-- Opening Marker --

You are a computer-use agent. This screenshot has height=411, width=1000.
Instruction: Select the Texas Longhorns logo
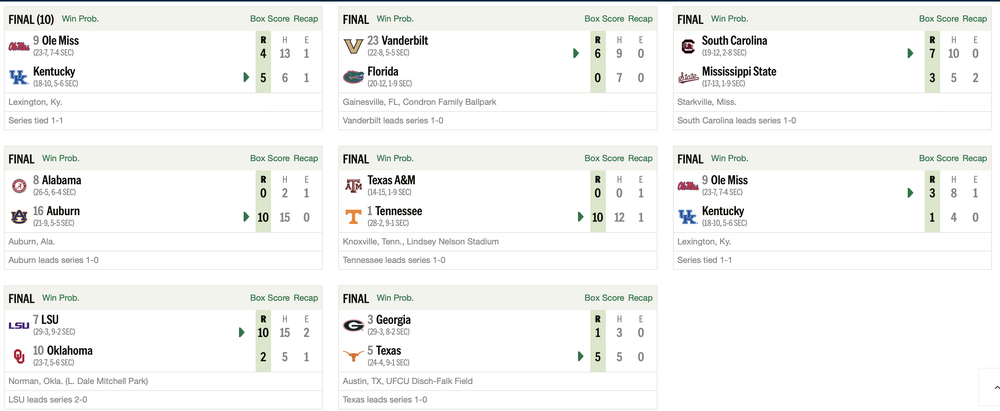353,355
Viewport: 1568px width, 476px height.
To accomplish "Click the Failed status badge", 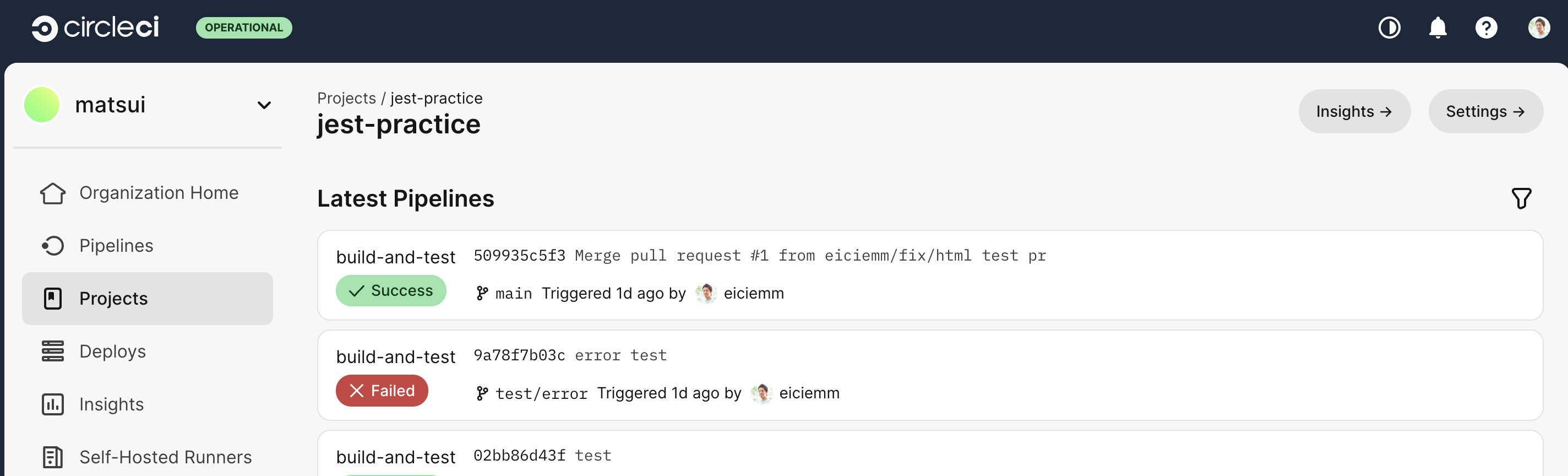I will 382,391.
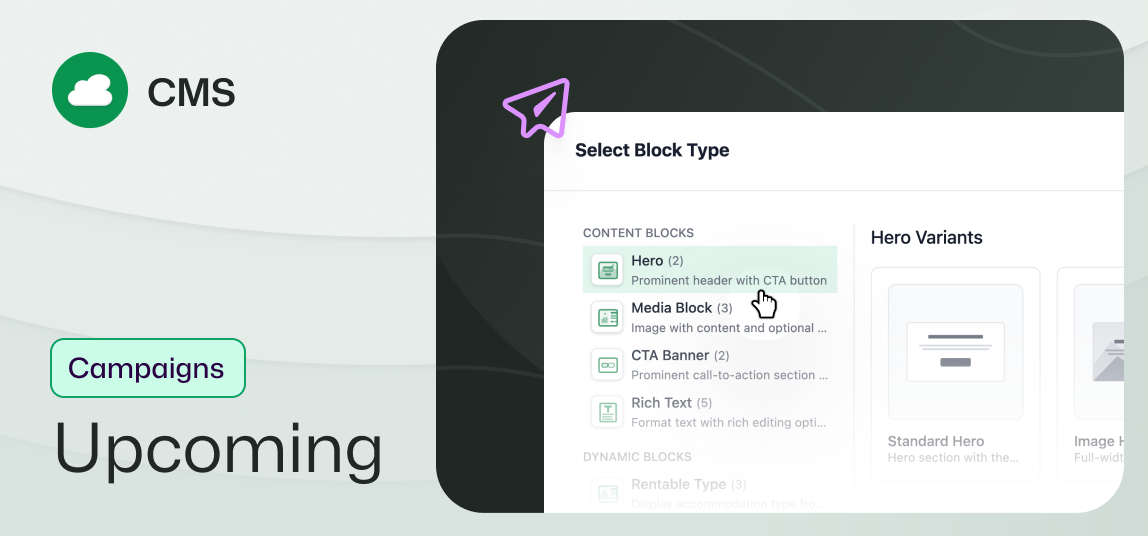This screenshot has height=536, width=1148.
Task: Choose the Media Block title text
Action: click(671, 308)
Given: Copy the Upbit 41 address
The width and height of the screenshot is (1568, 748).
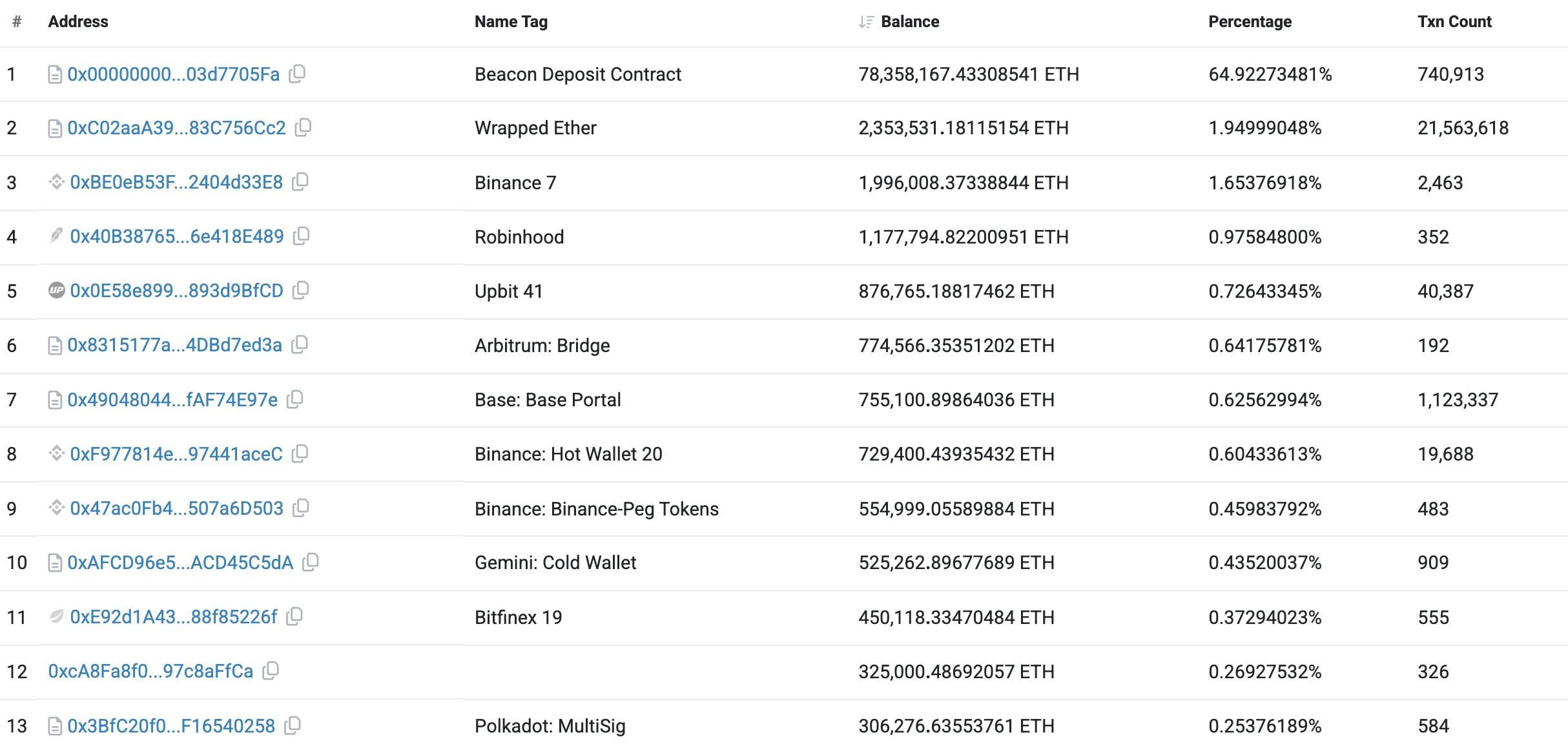Looking at the screenshot, I should click(300, 290).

-- Closing Marker --

Work to complete
Repeat exactly and only the lines from the one holding "Given: Copy the Upbit 41 address" through the final line of the entries; no pictures.

Your solution
Given: Copy the Upbit 41 address
The width and height of the screenshot is (1568, 748).
Looking at the screenshot, I should click(300, 290).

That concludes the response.